ACTION ITEM - Scan the records and identify every line in which the string "link" occurs, then return those lines.

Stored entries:

# # # # # # #

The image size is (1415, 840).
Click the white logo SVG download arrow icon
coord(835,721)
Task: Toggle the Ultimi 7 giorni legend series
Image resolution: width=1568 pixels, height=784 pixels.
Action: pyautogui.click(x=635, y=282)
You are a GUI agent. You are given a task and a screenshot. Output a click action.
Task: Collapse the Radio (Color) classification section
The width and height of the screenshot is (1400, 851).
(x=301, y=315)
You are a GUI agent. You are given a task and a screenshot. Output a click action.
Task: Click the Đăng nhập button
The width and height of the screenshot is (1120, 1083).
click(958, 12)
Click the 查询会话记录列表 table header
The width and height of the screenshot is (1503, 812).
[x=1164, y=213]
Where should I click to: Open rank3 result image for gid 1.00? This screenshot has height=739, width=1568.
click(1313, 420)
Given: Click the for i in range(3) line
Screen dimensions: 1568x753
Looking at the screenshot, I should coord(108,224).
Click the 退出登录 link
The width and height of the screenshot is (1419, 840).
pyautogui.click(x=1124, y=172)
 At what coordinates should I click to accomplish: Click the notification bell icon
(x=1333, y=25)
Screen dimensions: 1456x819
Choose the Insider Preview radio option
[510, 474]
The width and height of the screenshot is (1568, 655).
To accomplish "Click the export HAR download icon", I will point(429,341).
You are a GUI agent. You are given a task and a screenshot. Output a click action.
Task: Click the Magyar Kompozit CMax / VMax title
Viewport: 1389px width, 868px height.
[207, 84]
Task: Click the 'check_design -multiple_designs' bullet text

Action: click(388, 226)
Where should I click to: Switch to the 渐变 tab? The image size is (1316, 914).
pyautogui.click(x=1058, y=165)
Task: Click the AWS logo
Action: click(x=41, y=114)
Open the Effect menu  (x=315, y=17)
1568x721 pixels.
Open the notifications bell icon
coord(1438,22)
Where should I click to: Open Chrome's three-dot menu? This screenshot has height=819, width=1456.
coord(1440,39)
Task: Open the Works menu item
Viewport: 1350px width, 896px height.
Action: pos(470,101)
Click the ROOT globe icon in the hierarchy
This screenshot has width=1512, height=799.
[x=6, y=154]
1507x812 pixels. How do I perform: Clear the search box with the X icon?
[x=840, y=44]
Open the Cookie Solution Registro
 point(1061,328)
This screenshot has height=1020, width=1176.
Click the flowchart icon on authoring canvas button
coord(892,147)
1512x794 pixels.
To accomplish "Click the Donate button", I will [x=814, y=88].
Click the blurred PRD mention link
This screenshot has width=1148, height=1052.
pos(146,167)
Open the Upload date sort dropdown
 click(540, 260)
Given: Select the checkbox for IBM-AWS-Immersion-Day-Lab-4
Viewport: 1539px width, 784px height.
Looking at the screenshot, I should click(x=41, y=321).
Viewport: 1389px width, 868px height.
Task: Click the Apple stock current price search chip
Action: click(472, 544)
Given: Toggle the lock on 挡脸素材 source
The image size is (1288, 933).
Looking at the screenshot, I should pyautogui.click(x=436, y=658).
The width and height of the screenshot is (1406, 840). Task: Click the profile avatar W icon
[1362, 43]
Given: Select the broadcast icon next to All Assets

# # # # # # #

ANSWER SECTION -
Click the 退出登录 link
Click the blurred PRD mention link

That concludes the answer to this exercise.